Pictures excluded, please transcribe exactly the lines from the one with "Instruction: Collapse the" through the end of the records below, and nothing more.

Collected data entries
· · · · · · ·

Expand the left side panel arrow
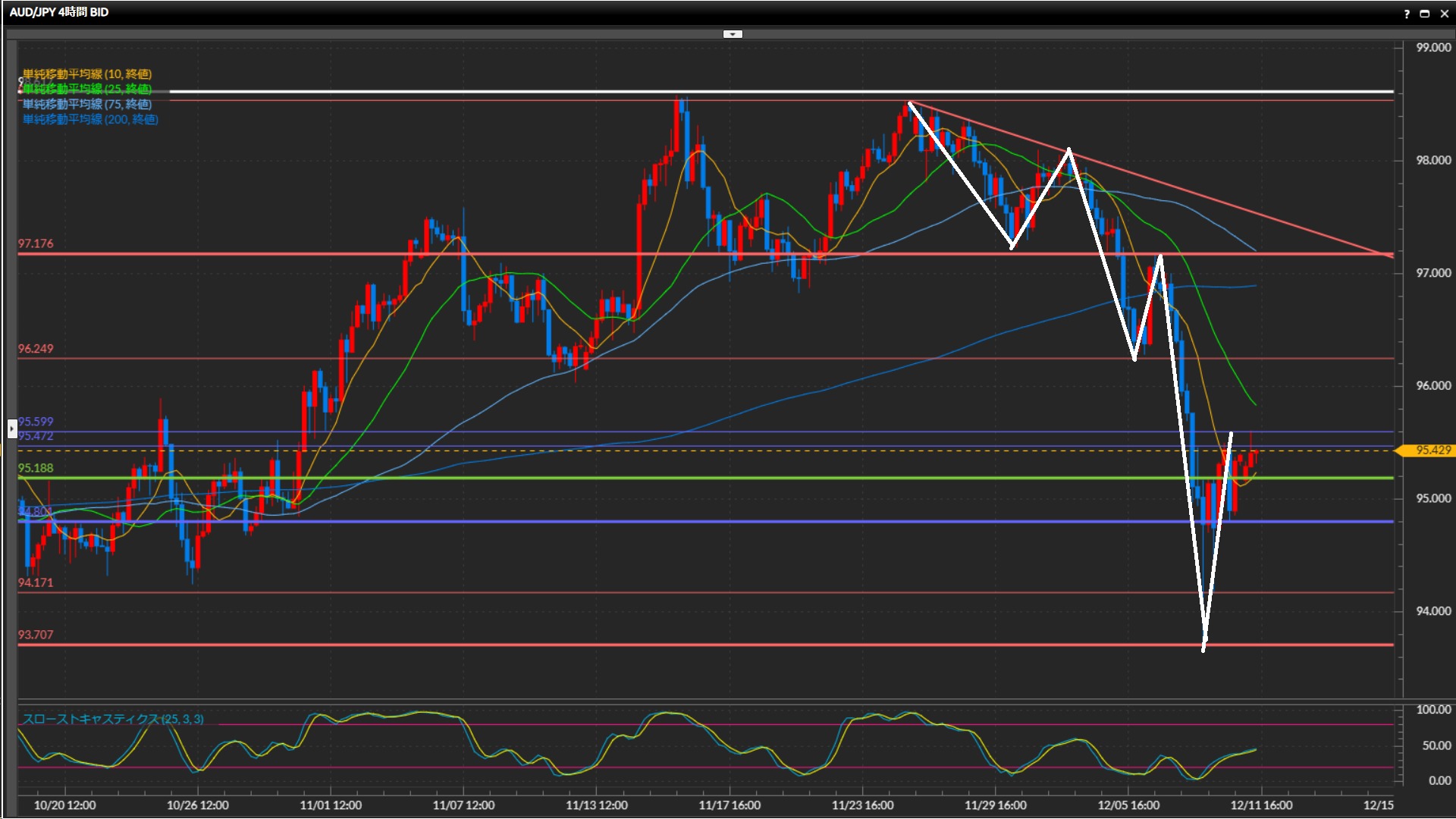The width and height of the screenshot is (1456, 819). pyautogui.click(x=11, y=429)
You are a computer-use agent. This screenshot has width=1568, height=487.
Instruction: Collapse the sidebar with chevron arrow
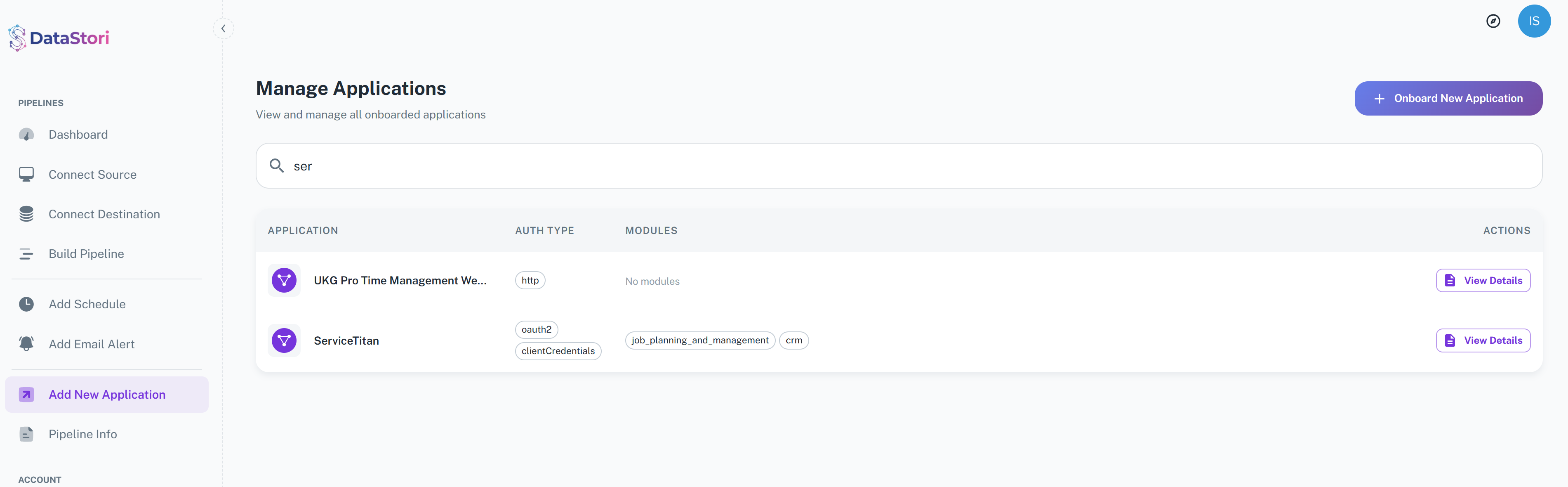pyautogui.click(x=224, y=28)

· · · · · · ·

● Solution to this problem:
Instruction: Collapse the sidebar with chevron arrow
pyautogui.click(x=224, y=28)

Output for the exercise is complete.